A raíz de la pandemia y del confinamiento nos acostumbramos (por necesidad y por supervivencia) a utilizar el balcón de casa como una parte fundamental de nuestras vidas. No es un gran balcón, ni mucho menos. De hecho, se podría decir sin miedo a exagerar que es un balcón casi diminuto, donde apenas tres sillas ya copan la mayor parte del espacio. Menos mal que tenemos una pequeña repisa de la ventana de la biblioteca que podemos utilizar para dejar cosas, la mayor parte del tiempo libros y alguna bebida. Sin embargo este pequeño espacio se ha convertido en nuestro jardín y nuestro porche, nuestro huerto volteriano donde nos cultivamos y donde dejamos que el tiempo y la conversación, el silencio y la música, sean nuestro equipaje para pasar los veranos. Cuando llega la hora del atardecer y la luz anaranjada comienza a lamer las fachadas de los edificios colindantes, cogemos nuestro libro y nuestra bebida refrescante y abrimos la puerta del balcón. Empiezan las horas del descanso, de contarnos cómo ha ido el día o guardar silencio y ver cómo, minuto a minuto, la noche cae sobre el mundo.

MATERIAL RECOPILADO:
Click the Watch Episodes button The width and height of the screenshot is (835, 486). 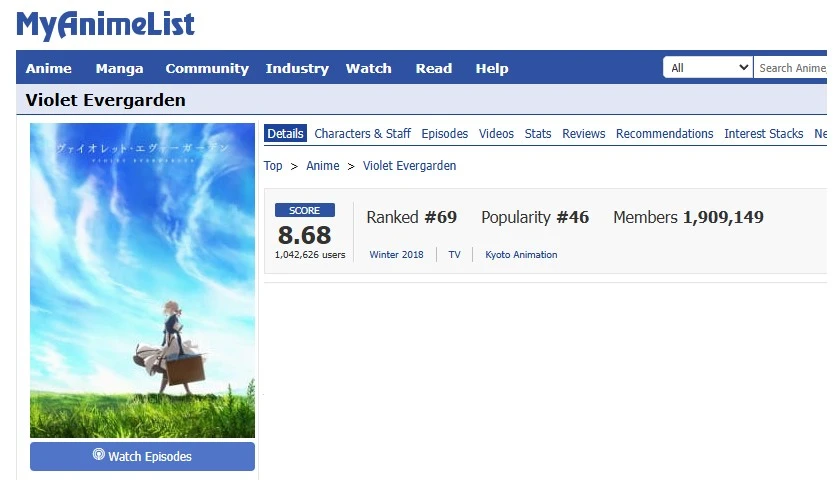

ACTIVIDAD 1:
Responde a estas preguntas sobre el texto del balcón:
(a) ¿Cuántas sillas bastan para ocupar la mayor parte del espacio del balcón?
(b) ¿Qué se deja casi siempre en la repisa de la ventana de la biblioteca?
(c) ¿Qué cogen al llegar el atardecer antes de abrir la puerta del balcón?
ACTIVIDAD 2: ¿Podrías prolongar el texto sobre el balcón a partir de su última frase?
El listado procede de una fuente distinta a la del texto.

RESPUESTA 1:
(a) Apenas tres sillas.
(b) Libros y alguna bebida.
(c) Su libro y su bebida refrescante.

RESPUESTA 2:
La idea de que “lo pequeño” contiene en su interior “lo grande” es una idea muy emersoniana. La utilizó en su feliz frase de que toda bellota contiene en su interior un bosque, y también en un bellísimo ensayo titulado “Libros” (publicado en ese libro sabiamente crepuscular que es “Sociedad y soledad”, 1870), donde nos dice: “En ocasiones visito la biblioteca de Cambridge, y rara vez soy capaz de ir sin renovar la convicción de que lo mejor que hay allí ya se encuentra entre las cuatro paredes de mi despacho”. Así es. Y cuando pienso en esta frase también acude a mi recuerdo la figura de Montaigne (que tanto gustaba a Emerson), con su torre circular repleta de libros y con sus vigas de madera llenas de inscripciones sacadas de los mejores autores latinos y de la Biblia. Sí, el despacho de Emerson, la torre de Montaigne y mi pequeño balcón: lugares donde uno se pierde para poder encontrarse, donde la luz del atardecer nos encuentra enfrascados en la lectura de un libro o en la conversación con los que más queremos. Lugares inmensos en su pequeñez, infinitos entre los límites de su diminuto espacio.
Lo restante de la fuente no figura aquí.